## Task data
-=-=-=-=-

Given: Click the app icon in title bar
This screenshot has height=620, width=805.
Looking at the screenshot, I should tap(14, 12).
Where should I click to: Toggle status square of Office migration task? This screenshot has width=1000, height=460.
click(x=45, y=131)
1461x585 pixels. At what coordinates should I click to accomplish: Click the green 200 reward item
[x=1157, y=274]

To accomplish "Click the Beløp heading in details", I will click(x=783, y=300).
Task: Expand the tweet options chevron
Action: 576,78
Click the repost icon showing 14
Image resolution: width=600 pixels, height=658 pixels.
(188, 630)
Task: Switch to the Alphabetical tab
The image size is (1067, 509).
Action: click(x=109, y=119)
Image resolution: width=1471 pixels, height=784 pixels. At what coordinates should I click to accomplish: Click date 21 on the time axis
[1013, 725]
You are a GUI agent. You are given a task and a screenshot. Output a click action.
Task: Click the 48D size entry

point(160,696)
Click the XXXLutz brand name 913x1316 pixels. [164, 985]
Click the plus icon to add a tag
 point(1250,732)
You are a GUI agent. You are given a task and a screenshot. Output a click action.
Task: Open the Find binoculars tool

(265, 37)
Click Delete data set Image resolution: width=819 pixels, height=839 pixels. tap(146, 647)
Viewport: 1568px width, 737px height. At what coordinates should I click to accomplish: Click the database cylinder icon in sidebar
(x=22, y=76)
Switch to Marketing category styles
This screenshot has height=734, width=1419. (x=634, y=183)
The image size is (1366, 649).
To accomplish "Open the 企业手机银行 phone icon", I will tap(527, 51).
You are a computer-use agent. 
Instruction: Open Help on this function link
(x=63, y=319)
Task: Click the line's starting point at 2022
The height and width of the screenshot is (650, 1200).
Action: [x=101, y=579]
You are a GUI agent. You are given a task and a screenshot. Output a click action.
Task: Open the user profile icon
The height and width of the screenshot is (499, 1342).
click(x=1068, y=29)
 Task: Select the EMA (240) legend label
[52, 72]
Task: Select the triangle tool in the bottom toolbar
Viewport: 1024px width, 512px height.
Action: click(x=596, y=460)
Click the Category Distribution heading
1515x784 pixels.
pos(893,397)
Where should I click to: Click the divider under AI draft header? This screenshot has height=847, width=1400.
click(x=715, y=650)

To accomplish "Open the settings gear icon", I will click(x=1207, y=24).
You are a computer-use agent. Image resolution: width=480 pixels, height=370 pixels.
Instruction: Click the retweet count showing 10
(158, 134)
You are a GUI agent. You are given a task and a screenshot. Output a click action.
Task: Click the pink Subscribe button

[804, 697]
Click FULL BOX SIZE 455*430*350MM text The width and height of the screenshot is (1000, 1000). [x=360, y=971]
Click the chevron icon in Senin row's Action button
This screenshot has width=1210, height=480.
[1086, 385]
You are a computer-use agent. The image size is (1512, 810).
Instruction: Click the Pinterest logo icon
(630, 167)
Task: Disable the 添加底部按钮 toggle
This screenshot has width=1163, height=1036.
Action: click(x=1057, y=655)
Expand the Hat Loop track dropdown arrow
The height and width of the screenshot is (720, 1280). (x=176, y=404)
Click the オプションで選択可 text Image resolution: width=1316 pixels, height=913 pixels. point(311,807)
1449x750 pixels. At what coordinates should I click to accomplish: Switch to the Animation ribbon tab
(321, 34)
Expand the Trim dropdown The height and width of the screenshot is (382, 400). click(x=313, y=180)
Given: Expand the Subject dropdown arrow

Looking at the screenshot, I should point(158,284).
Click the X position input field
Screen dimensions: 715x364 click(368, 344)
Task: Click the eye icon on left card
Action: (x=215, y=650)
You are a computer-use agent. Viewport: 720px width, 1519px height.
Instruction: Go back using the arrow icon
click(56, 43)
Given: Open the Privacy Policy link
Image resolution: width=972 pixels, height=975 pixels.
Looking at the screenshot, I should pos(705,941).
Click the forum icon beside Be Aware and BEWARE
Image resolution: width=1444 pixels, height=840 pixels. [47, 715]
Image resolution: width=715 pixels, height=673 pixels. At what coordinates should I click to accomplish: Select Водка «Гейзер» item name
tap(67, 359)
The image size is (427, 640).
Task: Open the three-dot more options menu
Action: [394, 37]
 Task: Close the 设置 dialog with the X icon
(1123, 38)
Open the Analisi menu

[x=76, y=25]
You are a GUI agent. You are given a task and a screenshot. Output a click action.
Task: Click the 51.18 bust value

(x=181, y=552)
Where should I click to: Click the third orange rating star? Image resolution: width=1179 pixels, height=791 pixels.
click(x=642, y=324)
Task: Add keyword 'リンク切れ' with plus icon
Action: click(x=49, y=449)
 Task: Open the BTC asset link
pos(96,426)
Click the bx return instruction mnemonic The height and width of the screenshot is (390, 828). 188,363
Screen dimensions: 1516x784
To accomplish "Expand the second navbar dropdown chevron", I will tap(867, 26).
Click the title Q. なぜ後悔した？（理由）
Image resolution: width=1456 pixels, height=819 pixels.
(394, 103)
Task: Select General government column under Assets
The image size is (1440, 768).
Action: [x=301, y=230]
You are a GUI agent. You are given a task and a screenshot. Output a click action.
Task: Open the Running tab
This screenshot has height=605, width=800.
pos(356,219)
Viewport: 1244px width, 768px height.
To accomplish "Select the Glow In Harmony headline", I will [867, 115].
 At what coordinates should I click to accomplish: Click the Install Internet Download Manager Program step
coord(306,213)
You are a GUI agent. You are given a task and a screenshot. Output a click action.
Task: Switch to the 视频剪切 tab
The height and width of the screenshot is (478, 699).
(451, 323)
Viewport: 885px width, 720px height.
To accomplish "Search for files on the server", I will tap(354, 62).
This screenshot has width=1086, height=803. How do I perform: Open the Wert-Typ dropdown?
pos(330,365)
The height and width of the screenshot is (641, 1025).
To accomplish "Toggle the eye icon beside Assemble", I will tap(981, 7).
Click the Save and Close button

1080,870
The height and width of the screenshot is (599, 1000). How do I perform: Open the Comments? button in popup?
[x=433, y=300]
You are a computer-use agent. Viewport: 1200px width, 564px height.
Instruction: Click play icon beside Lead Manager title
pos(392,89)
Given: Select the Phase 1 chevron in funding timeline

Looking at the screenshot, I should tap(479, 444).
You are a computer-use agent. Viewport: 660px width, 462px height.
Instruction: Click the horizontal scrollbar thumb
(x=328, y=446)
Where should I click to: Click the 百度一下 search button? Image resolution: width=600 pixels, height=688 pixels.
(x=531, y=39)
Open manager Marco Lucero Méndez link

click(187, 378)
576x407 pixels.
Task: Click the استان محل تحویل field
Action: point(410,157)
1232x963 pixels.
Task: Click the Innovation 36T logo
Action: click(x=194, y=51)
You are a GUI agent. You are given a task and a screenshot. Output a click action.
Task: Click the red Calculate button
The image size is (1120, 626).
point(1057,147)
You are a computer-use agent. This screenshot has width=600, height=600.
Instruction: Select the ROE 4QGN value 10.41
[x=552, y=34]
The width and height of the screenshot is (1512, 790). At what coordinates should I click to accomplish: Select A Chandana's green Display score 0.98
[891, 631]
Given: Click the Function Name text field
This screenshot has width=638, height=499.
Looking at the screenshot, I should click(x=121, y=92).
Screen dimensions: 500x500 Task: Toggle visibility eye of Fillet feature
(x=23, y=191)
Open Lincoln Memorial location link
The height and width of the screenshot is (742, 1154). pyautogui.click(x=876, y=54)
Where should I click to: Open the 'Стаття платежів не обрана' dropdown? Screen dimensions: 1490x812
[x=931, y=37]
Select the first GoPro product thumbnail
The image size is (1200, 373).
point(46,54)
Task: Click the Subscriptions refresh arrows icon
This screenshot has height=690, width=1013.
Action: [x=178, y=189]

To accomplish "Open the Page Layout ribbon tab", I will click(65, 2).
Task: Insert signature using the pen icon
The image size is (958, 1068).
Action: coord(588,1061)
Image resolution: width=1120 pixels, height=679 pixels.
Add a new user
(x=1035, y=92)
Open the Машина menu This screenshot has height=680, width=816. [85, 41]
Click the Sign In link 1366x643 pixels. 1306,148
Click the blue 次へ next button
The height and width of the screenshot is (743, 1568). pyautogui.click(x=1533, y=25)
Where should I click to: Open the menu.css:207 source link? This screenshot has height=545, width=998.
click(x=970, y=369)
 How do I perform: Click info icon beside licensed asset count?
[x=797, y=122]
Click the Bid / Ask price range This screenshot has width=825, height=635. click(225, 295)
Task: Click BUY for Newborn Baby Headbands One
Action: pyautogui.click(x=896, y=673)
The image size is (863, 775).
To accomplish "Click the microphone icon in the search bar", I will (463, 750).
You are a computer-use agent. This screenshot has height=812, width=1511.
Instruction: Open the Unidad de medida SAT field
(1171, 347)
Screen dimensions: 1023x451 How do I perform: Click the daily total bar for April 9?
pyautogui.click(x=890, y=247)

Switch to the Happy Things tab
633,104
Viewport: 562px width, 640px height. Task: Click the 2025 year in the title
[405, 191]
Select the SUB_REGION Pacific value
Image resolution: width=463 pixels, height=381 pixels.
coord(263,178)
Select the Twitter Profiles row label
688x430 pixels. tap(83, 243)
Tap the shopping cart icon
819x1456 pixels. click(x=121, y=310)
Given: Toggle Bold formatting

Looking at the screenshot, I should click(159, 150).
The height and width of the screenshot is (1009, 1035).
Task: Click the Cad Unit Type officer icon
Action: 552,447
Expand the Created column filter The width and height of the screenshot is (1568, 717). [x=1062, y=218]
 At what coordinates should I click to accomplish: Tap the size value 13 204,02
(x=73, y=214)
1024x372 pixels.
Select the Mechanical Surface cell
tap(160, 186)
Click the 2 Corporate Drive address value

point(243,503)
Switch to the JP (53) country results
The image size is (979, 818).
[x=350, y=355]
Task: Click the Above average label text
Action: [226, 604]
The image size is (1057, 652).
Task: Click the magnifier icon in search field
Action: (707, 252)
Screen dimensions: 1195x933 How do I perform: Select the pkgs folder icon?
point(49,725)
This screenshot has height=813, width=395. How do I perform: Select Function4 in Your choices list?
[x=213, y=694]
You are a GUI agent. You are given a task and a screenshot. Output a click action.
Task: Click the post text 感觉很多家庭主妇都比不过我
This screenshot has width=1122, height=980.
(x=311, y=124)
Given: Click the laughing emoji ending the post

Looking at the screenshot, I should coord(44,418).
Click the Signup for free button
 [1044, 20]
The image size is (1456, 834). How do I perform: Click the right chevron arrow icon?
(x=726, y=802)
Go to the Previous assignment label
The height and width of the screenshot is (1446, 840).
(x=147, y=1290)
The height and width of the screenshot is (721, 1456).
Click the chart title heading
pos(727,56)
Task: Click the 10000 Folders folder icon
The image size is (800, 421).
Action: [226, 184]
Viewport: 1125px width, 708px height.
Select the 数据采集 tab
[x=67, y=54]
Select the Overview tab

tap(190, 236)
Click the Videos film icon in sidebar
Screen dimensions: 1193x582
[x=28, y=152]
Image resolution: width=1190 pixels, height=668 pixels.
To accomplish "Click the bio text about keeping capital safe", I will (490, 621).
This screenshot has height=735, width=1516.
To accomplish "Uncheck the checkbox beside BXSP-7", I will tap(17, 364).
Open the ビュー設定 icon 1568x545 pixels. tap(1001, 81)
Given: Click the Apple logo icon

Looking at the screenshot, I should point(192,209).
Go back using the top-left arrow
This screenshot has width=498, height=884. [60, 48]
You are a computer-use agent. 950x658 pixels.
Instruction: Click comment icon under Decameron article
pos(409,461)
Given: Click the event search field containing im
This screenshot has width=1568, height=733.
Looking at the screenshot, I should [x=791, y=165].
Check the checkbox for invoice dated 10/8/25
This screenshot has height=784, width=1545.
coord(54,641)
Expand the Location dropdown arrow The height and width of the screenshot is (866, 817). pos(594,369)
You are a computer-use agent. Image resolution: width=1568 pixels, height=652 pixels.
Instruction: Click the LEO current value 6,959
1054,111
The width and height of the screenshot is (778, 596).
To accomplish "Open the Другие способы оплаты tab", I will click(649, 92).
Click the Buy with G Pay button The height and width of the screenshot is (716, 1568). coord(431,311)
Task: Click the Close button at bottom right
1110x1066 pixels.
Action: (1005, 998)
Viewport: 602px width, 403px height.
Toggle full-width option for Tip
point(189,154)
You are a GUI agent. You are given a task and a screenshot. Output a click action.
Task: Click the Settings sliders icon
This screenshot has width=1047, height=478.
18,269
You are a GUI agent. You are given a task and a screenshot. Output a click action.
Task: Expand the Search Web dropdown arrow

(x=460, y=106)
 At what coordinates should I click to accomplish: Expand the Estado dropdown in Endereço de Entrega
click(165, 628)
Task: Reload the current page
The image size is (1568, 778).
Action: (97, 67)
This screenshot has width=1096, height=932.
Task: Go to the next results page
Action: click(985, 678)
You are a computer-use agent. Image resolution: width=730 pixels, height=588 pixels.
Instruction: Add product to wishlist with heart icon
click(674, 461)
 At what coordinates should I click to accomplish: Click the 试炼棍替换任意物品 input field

-=-=-=-=-

## Instructions for the task
Reproduce the material above exactly, beginning at its first line and ending with the line that holds "The image size is (1366, 649).". Include nothing else.

## Expected answer
Given: Click the app icon in title bar
This screenshot has height=620, width=805.
Looking at the screenshot, I should tap(14, 12).
Where should I click to: Toggle status square of Office migration task? This screenshot has width=1000, height=460.
click(x=45, y=131)
1461x585 pixels. At what coordinates should I click to accomplish: Click the green 200 reward item
[x=1157, y=274]

To accomplish "Click the Beløp heading in details", I will click(x=783, y=300).
Task: Expand the tweet options chevron
Action: 576,78
Click the repost icon showing 14
Image resolution: width=600 pixels, height=658 pixels.
(188, 630)
Task: Switch to the Alphabetical tab
The image size is (1067, 509).
Action: click(x=109, y=119)
Image resolution: width=1471 pixels, height=784 pixels. At what coordinates should I click to accomplish: Click date 21 on the time axis
[1013, 725]
You are a GUI agent. You are given a task and a screenshot. Output a click action.
Task: Click the 48D size entry

point(160,696)
Click the XXXLutz brand name 913x1316 pixels. [164, 985]
Click the plus icon to add a tag
 point(1250,732)
You are a GUI agent. You are given a task and a screenshot. Output a click action.
Task: Open the Find binoculars tool

(265, 37)
Click Delete data set Image resolution: width=819 pixels, height=839 pixels. tap(146, 647)
Viewport: 1568px width, 737px height. At what coordinates should I click to accomplish: Click the database cylinder icon in sidebar
(x=22, y=76)
Switch to Marketing category styles
This screenshot has height=734, width=1419. (x=634, y=183)
The image size is (1366, 649).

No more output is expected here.